**REQUIRED ACTION**
Could you reproduce, word for word, everything below from the line containing "You are a GUI" down to the line containing "Task: Click the sun location toolbar icon", with both of those lines included and no others?

**DATA SUPPLIED**
..........

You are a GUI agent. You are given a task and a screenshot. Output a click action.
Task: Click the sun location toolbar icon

..........

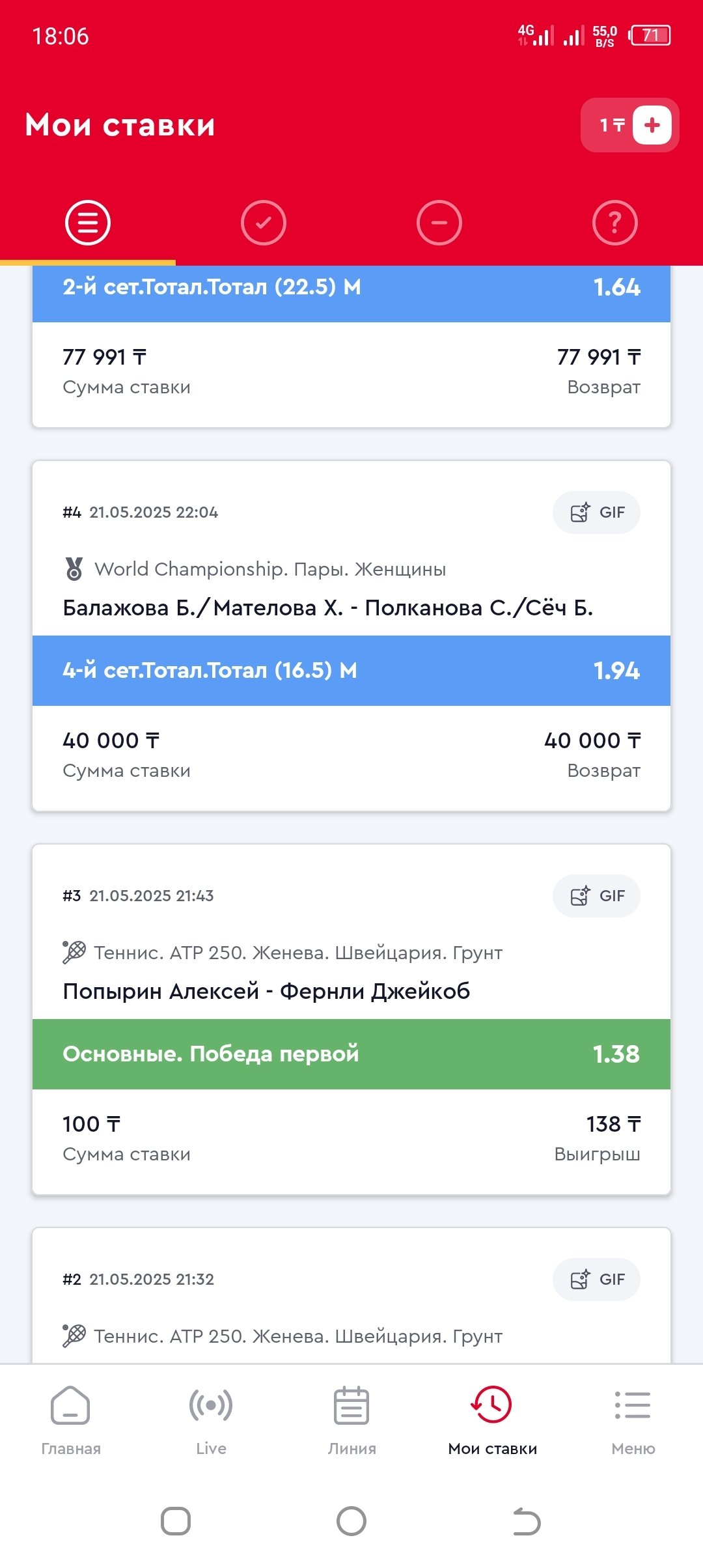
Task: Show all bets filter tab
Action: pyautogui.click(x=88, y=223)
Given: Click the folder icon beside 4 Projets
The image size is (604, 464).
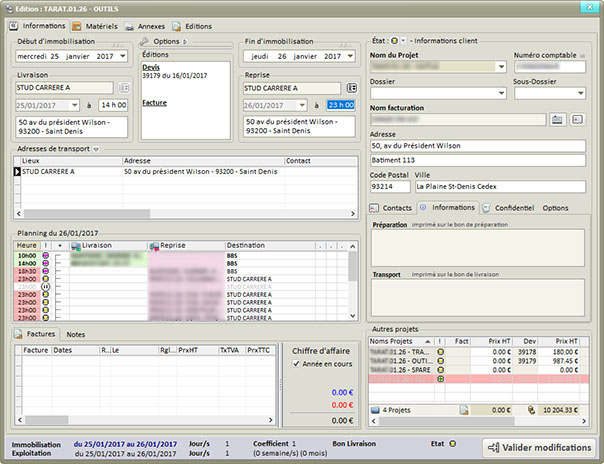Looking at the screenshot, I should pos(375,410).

..........

**RESPONSE**
You are a GUI agent. You are given a task and a screenshot. Output a click action.
Task: Click the sun location toolbar icon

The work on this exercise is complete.